======== Task data ========
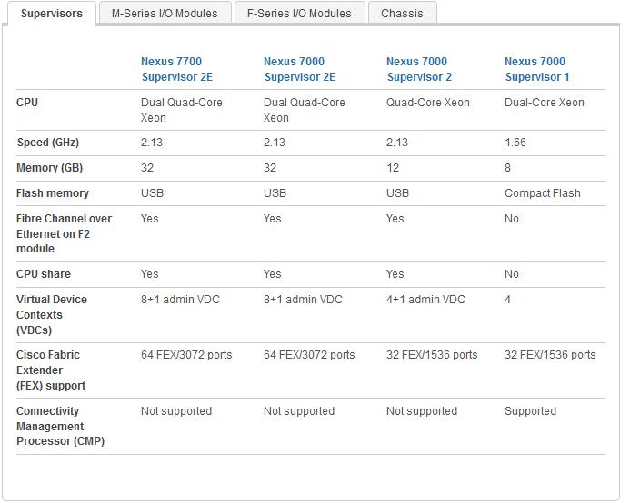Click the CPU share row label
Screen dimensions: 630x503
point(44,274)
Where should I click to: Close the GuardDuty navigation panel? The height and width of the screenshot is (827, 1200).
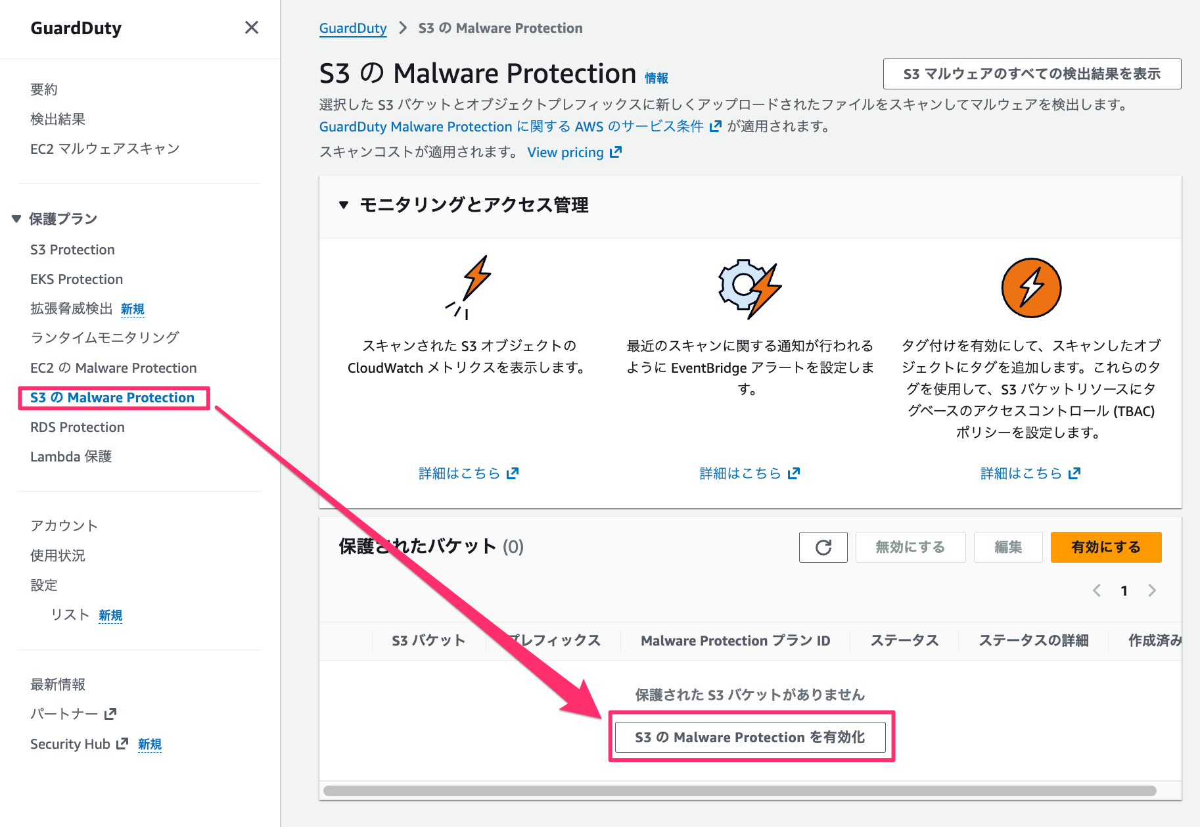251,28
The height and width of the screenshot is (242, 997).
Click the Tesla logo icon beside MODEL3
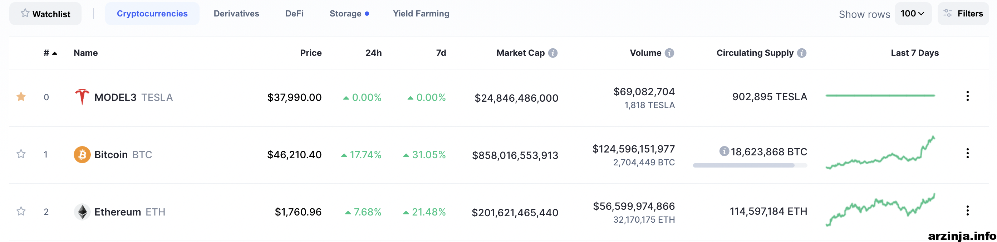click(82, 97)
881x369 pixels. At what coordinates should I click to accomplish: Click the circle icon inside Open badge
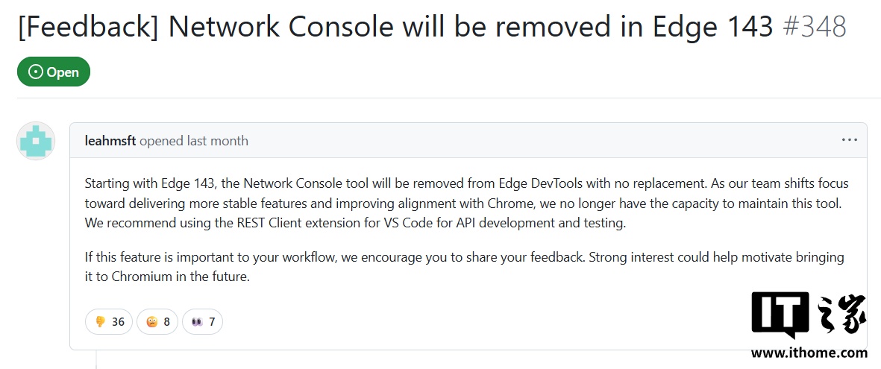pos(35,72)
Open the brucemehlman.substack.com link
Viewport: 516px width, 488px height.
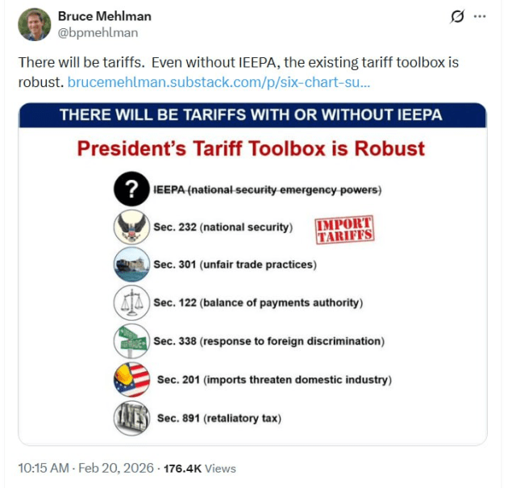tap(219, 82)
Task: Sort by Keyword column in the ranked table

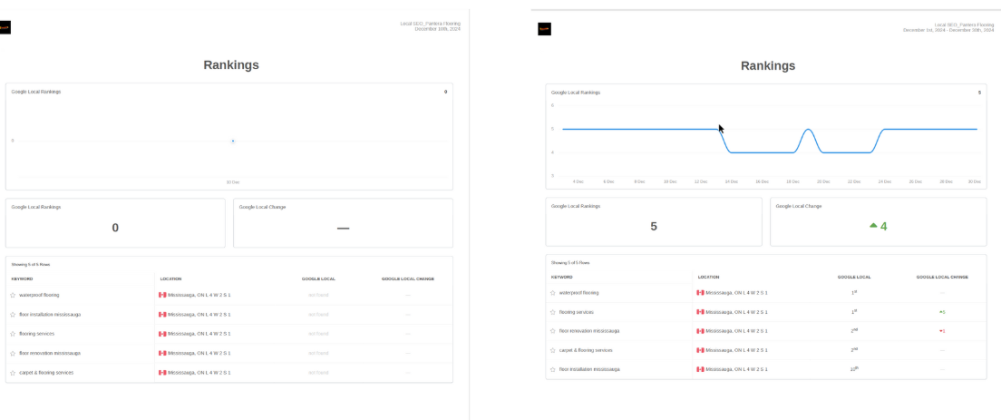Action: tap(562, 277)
========
======== Task data ========
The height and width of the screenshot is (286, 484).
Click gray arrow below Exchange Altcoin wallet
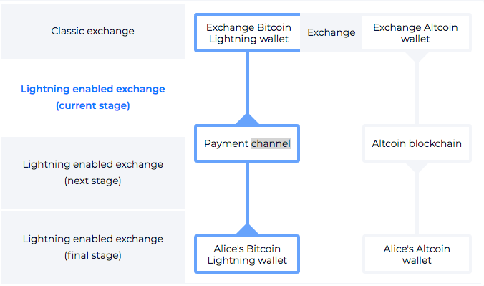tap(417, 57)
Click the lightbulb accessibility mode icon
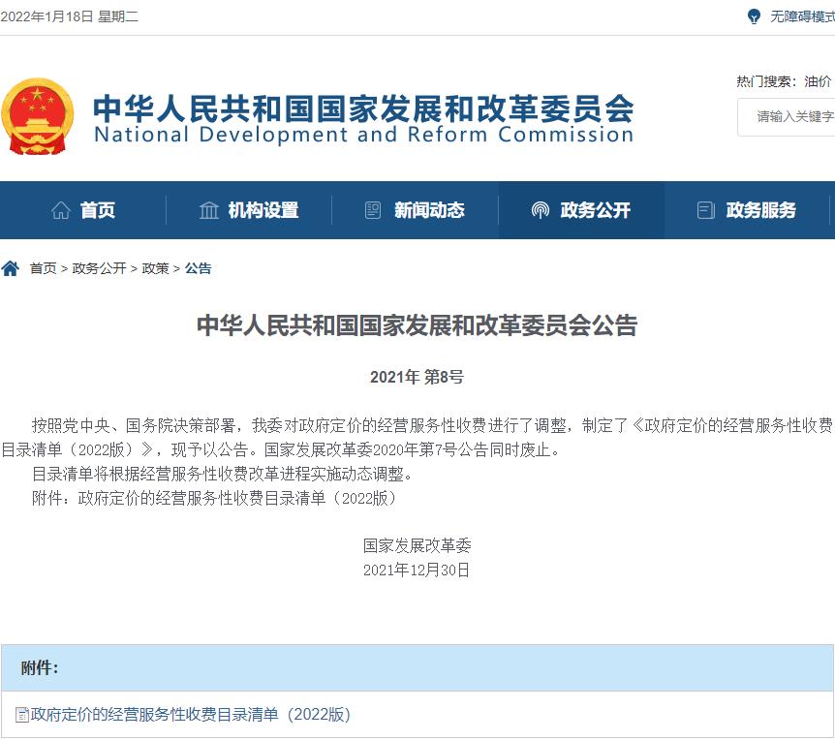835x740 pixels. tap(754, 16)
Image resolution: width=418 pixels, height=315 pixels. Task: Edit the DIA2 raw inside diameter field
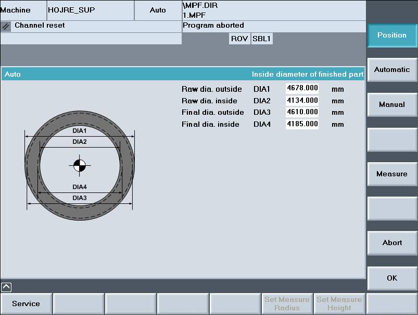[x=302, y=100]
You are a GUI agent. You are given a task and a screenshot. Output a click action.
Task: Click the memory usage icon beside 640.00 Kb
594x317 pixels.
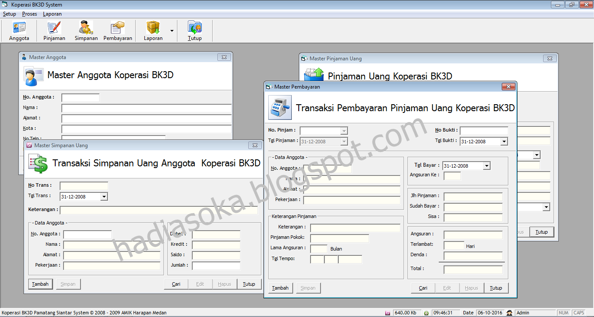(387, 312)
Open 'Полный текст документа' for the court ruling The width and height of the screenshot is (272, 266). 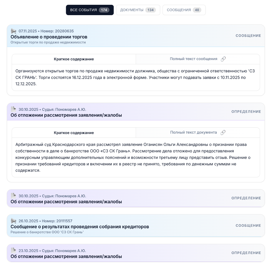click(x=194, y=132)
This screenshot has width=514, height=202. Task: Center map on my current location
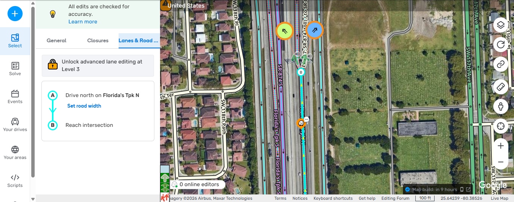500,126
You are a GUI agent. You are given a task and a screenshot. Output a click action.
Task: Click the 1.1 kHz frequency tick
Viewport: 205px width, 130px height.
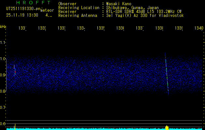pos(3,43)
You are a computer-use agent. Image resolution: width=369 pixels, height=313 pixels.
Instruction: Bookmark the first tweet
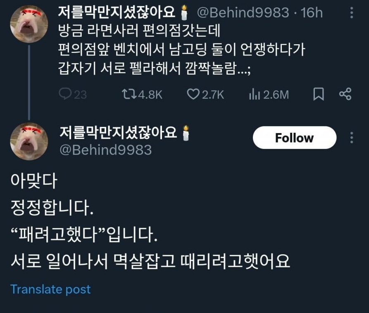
========
======== Task data ========
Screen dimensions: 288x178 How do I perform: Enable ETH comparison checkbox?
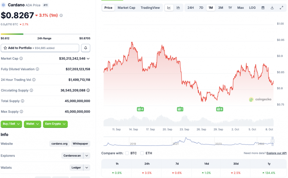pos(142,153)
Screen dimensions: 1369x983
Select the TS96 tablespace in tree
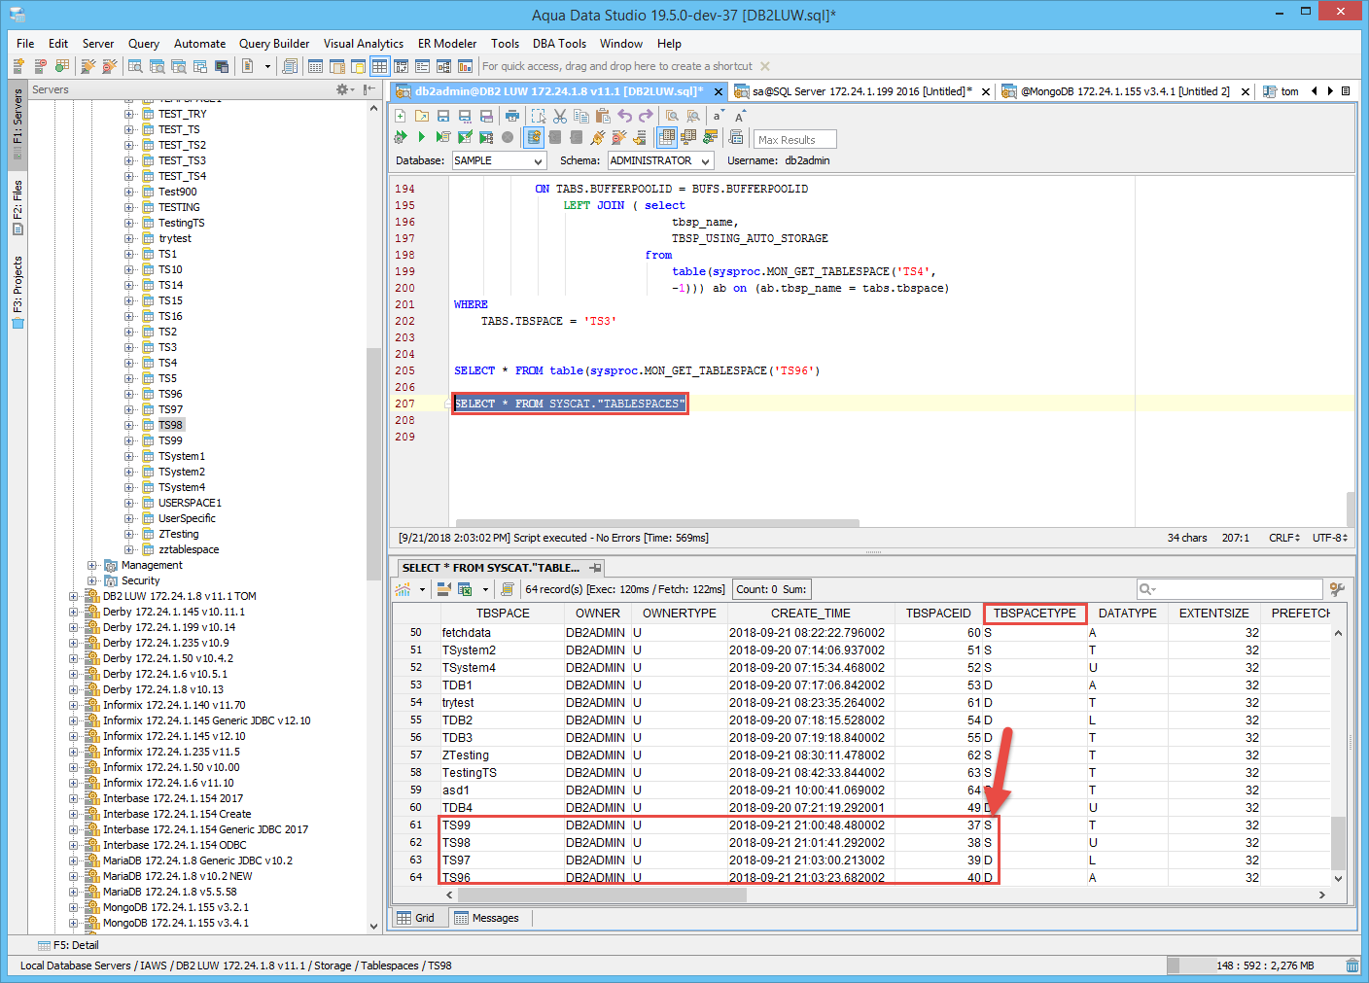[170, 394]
========
▶ **Task directions**
Leaving out the pictures, please output the lines in the entries above from the one with "Task: Click the 1.1 kHz frequency tick" through the one with "Instruction: Bookmark the first tweet", exactly as they are.

▶ **Output for this task**
Task: Click the 1.1 kHz frequency tick
Viewport: 205px width, 130px height.
pos(3,43)
You are a computer-use agent. Image resolution: width=369 pixels, height=313 pixels.
Instruction: Bookmark the first tweet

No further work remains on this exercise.